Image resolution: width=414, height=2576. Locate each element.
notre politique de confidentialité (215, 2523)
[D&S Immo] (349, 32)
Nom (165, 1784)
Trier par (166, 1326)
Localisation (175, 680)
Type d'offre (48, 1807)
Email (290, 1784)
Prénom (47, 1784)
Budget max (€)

^^^^

**TASK:**
Make an exact copy of every line from the one with "[D&S Immo] (349, 32)" to the end of the data, with the first and last of those lines included.

**OUTPUT OF THE EXERCISE:**
[D&S Immo] (349, 32)
Nom (165, 1784)
Trier par (166, 1326)
Localisation (175, 680)
Type d'offre (48, 1807)
Email (290, 1784)
Prénom (47, 1784)
Budget max (€)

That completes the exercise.